The Principal of SRCC, came out in public and took a daring stand. He argued that no engineering or medical college gives commerce students the liberty of sitting in their entrance examinations, forget about getting admission their, then why should these students be allowed to foray into the field of commerce and steal valuable seats which are meant to be for students of commerce. Extreme significance was given to the 100% cut-off but nobody highlighted the fact that SRCC had taken in more students than its intake capacity courtesy the liberal cut-off for commerce students. The 100% cut-off acted as a filter and ensured that no science or humanities student managed to walk inside the course of BCOM (Hons) at SRCC. Even though one girl hailing from Kerala defied all odds when she came for admission in SRCC in BCOM (Hons) and proudly flaunted her phenomenal percentage of 100% but she belonged to the commerce stream. One can even state that setting the cut-off at 100% wasn’t as illogical as portrayed. Indian institutions are often accused of not being world class. The only way in which we can shed this tag and blaze past Ivy League institutions like Harvard and Brown is by raising the bar of performance to a level which is beyond being surpassed.

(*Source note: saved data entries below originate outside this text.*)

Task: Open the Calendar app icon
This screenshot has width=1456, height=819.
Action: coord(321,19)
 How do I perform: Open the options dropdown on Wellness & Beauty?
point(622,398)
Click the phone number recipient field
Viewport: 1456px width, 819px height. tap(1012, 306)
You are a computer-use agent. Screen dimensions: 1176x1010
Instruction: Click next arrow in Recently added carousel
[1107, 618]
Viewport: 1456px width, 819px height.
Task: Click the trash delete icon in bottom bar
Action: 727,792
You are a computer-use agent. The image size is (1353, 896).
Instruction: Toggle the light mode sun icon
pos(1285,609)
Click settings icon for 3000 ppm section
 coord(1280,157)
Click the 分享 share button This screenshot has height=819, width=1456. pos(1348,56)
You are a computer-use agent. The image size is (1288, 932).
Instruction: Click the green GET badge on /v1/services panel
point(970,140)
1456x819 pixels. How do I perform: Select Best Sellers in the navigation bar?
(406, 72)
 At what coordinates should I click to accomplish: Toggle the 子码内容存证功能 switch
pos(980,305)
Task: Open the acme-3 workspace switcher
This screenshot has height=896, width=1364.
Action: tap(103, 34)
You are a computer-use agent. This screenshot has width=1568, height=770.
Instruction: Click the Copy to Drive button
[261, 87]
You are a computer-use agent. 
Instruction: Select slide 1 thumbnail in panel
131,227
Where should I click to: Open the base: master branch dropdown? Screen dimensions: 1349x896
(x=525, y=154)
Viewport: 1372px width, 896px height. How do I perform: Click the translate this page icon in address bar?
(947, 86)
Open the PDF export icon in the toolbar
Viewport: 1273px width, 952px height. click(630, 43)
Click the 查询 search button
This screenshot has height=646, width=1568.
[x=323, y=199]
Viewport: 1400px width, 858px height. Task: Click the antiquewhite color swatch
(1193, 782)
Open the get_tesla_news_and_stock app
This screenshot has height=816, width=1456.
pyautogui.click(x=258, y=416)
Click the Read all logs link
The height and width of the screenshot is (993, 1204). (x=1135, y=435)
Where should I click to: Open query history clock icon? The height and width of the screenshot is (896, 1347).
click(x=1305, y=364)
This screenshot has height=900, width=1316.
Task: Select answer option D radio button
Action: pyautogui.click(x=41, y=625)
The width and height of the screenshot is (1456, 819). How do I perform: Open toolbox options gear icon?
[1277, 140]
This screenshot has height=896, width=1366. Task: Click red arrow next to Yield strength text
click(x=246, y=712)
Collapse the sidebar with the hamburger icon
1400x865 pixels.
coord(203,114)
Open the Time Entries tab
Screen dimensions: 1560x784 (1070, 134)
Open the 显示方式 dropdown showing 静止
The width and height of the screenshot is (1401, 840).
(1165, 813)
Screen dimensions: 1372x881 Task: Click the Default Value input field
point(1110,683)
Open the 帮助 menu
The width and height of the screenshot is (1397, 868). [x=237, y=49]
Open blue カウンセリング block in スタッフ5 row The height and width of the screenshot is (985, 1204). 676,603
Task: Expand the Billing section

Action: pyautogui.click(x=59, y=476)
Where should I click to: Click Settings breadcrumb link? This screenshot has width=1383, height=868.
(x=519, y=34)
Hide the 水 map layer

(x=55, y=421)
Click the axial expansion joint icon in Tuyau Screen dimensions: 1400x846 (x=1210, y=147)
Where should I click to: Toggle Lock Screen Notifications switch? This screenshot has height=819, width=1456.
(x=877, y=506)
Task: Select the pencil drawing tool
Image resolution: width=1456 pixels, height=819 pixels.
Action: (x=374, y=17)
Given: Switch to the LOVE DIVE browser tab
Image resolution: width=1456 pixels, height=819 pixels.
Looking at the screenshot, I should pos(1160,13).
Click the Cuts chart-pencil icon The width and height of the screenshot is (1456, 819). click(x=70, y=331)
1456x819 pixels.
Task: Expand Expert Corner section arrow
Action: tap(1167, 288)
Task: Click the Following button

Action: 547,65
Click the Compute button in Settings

After carefully analyzing the college’s spirited defence and stand, let’s analyze and highlight the other side of the coin. The Principal of SRCC, rightly pointed out that no commerce or humanities student is granted admission in engineering and medical colleges but the point to be noted over here is that the UGC, AICTE and the HRD Ministry has clearly granted science students the right to switch over to humanities or commerce background. Secondly, the HRD Ministry led by popular Minister Kapil Sibal has decided to take a revolutionary step which would enable students from humanities or commerce background to switch over to science after 10+2. This move of the HRD Ministry clearly defeats the argument fielded by SRCC. Hopefully students from all backgrounds will be able to switch over and this is enough of a reason as to why science students should not be stopped from stepping over to commerce. We also need to realize that there is a great amount of insanity attached to the cut-off of 100%. We’ve got to overcome this numbers game which seems to have actually overshadowed innovation and out of the box talent. Its true that we need to enhance the quality of our educational institutions but that cannot be done by putting into place astronomical cut-offs. The question is how many people get 100%? Maybe one in a million! It’s practically an impossible task. We are giving too much of importance to marks one obtains in an examination which is known to be extremely lenient in comparison to home examinations conducted by schools on their own. An examination where students who repeatedly fail to even get 60% in schools end up getting a decent 75% or maybe a healthy 80% or where average students get 90% thanks to the leniency of the person correcting the answer script and also because of the highly questionable marking policy. We’ve got to become innovators ourselves and hone out a way with the help of which real talent could be bred. The quality of a student does depend on the quantity of marks obtained by him but it also depends on his concise views, technical know-how and overall knowledge. We can surely find a better way of tapping and attracting the best talent in the country instead of advertising for a perfect score of 100.

Whether the 100% cut-off was feasible or fanatical is for the people to decide but there is no denying that this event has fuelled an important debate which has sparked concerns over the issue of education in India and the ever increasing competition to be cleared to realize dreams.